An antivirus is utility programming which identifies and expels PC infections. In the event that the product can’t evacuate the infection, it is killed. The antivirus keeps a watch on the functioning of the computer system. If a virus is found it may alert the user, flag the infected program or kill the virus. Some of the common types of viruses are:
Boot Sector Virus: A boot area infection dislodges the boot record and duplicates itself to the boot division i.e. where the program to boot the machine is stored. So first the virus is loaded on to the main memory and then the operating system. Whenever a new disk is inserted the virus copies itself to the new disk. The antivirus overwrites the correct boot record on the infected boot sector and also cleans the bad sectors.
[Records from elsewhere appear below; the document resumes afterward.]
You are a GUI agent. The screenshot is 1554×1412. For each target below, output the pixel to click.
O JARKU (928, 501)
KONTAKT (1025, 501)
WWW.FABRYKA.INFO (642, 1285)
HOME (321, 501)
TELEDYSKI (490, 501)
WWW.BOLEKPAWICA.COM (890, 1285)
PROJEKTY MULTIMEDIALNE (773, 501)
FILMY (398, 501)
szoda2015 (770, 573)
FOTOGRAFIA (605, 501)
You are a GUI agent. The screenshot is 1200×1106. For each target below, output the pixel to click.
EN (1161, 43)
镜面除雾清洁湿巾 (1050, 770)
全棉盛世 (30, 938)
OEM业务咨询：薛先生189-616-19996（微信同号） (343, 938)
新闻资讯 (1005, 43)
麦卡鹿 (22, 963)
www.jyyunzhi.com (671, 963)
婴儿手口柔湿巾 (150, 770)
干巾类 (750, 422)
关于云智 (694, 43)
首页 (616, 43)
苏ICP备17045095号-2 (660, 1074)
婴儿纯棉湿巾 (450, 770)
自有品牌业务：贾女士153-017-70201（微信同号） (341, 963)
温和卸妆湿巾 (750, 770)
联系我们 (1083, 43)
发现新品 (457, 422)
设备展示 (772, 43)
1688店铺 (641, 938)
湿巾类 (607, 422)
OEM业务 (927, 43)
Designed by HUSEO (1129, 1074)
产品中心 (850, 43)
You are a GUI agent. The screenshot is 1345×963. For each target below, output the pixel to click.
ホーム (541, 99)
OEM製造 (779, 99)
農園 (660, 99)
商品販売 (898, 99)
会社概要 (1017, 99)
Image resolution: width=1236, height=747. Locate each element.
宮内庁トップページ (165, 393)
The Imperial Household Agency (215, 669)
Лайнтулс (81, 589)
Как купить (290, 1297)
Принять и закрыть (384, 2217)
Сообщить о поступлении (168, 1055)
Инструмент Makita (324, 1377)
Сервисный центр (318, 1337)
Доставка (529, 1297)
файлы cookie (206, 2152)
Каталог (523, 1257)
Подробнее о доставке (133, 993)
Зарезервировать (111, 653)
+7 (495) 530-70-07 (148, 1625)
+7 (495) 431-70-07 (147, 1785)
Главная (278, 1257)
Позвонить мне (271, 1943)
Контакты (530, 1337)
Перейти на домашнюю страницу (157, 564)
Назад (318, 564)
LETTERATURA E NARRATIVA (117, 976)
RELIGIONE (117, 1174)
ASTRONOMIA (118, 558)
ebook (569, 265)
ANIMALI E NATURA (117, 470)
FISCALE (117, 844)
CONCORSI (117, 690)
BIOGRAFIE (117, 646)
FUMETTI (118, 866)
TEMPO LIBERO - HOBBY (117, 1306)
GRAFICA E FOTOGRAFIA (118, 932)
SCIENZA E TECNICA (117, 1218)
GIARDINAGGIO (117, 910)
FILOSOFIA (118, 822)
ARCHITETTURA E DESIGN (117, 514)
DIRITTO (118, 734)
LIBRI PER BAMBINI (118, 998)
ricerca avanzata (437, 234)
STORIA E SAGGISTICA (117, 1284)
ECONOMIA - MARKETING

File Virus: A file virus generally attacks executable files. They can join to different areas of the first record, supplant code, fill in open spaces in the code, or make friend documents to work with an executable record. Most of the file viruses are memory resident and wait in the memory until the user runs another program. While another program is running, the virus replicates.
Macro Virus: This infection taints a critical record called normal.dot of MS Word. When the application is opened the infection gets enacted. It damages the formatting of documents and even may not allow editing or saving of documents.
Trojan Horse: It is a code generally hidden in games or spreadsheets. Since they are hidden, the program seems to function as the user wants but actually it is destroying the program. A Trojan horse does not require a host program to embed itself. It is a complete program. Its main objective is to cause harm to the data. They can create bad sectors on the disk, destroy file allocation tables and cause the system to hang.
Worm: Worm is a program capable of replicating itself on a computer network. A worm also does not require a host as it is a self contained program. They generally travel from one computer to another across communication links on a network. They generally disrupt routine services.